» TASK TO COMPLETE
Format the lines of the records below as a numbered list, skipping blank lines and leaving out the pictures.

START STORED DATA

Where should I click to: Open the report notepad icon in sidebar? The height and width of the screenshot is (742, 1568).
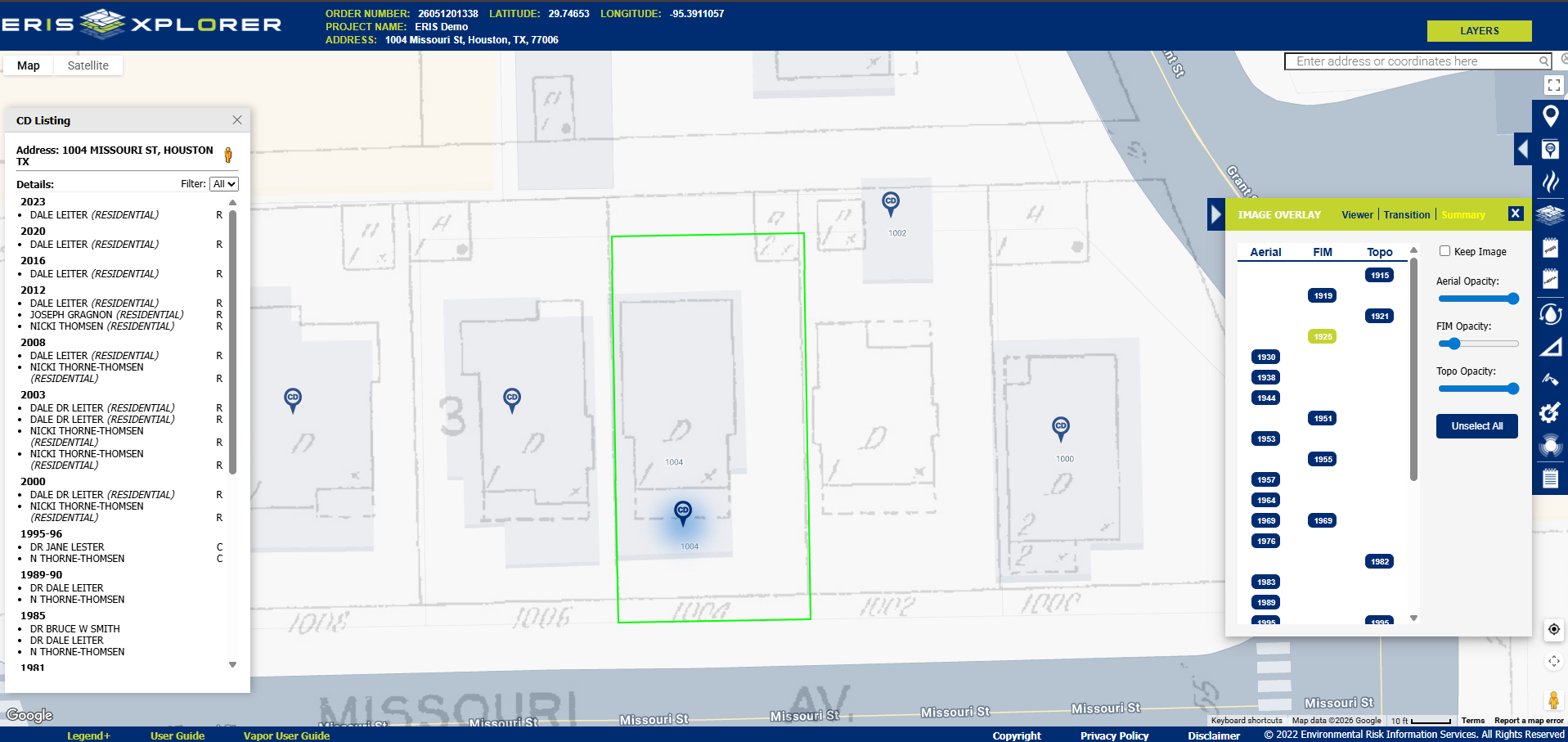pyautogui.click(x=1550, y=479)
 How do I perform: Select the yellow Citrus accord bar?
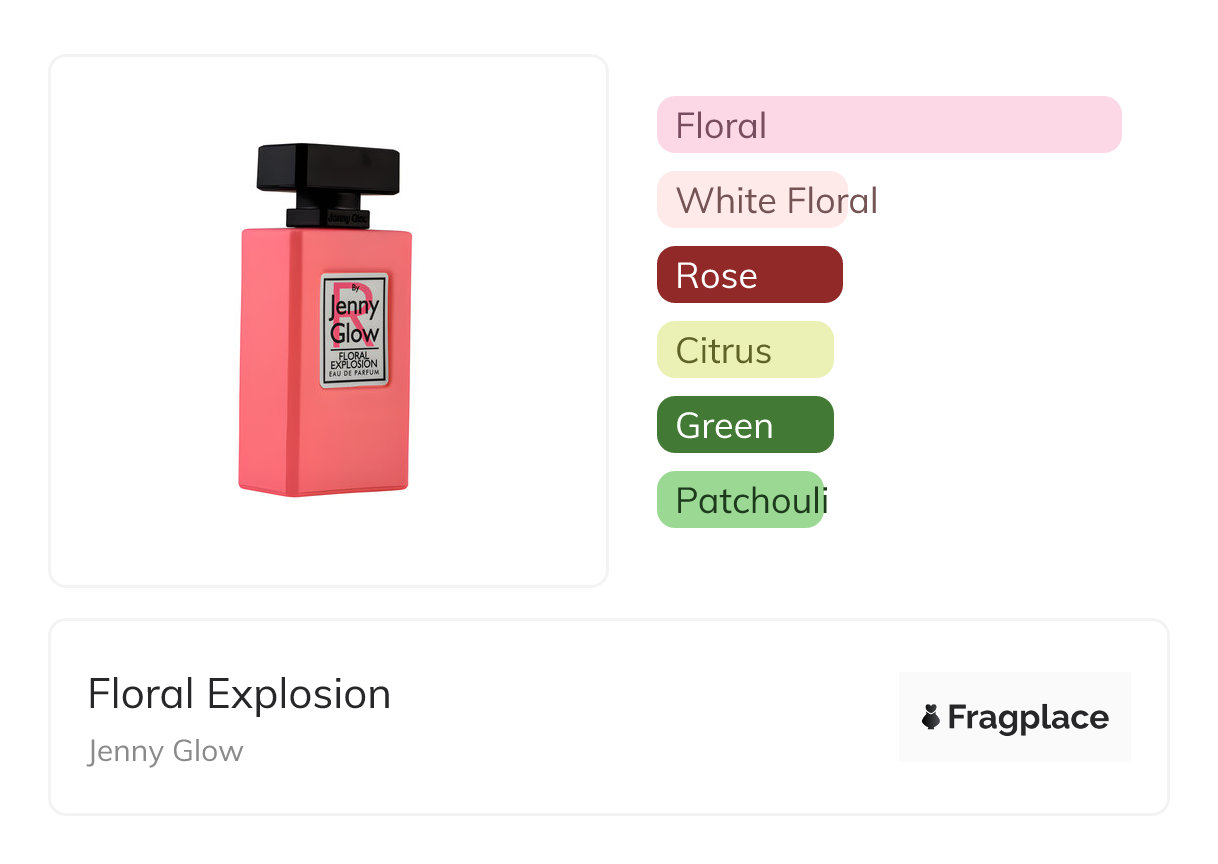pyautogui.click(x=744, y=350)
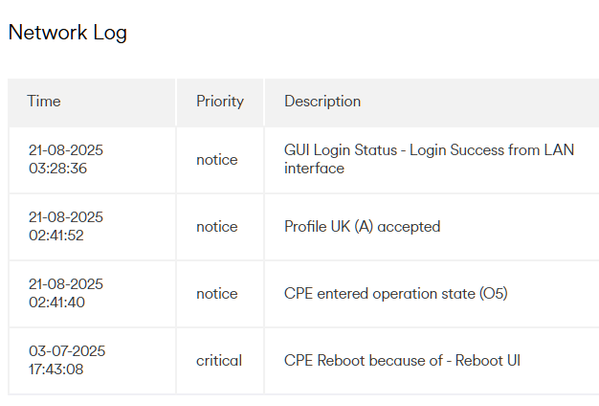Select the Description column header
The width and height of the screenshot is (599, 406).
click(322, 101)
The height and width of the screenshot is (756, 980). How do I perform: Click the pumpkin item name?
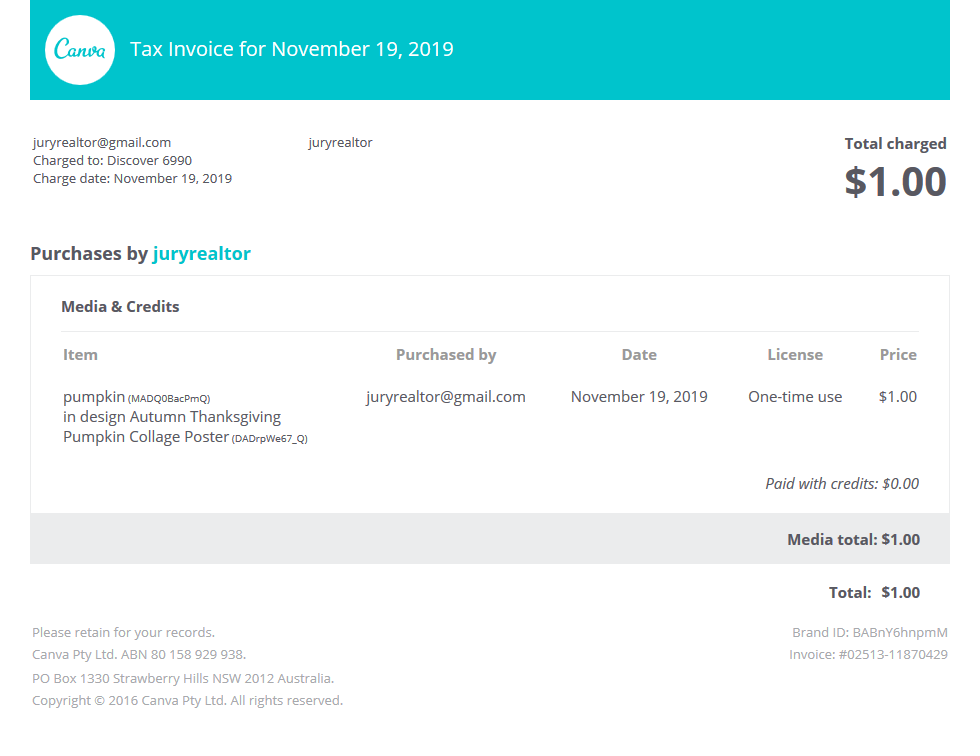point(94,397)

END STORED DATA

» COMPLETED TASK
1. Where should I click to: Open the report notepad icon in sidebar? The height and width of the screenshot is (742, 1568).
2. pyautogui.click(x=1550, y=479)
3.  How do I perform: Select the yellow Citrus accord bar?
4. pyautogui.click(x=744, y=350)
5. Select the Description column header
6. The width and height of the screenshot is (599, 406).
7. click(322, 101)
8. The height and width of the screenshot is (756, 980). How do I perform: Click the pumpkin item name?
9. point(94,397)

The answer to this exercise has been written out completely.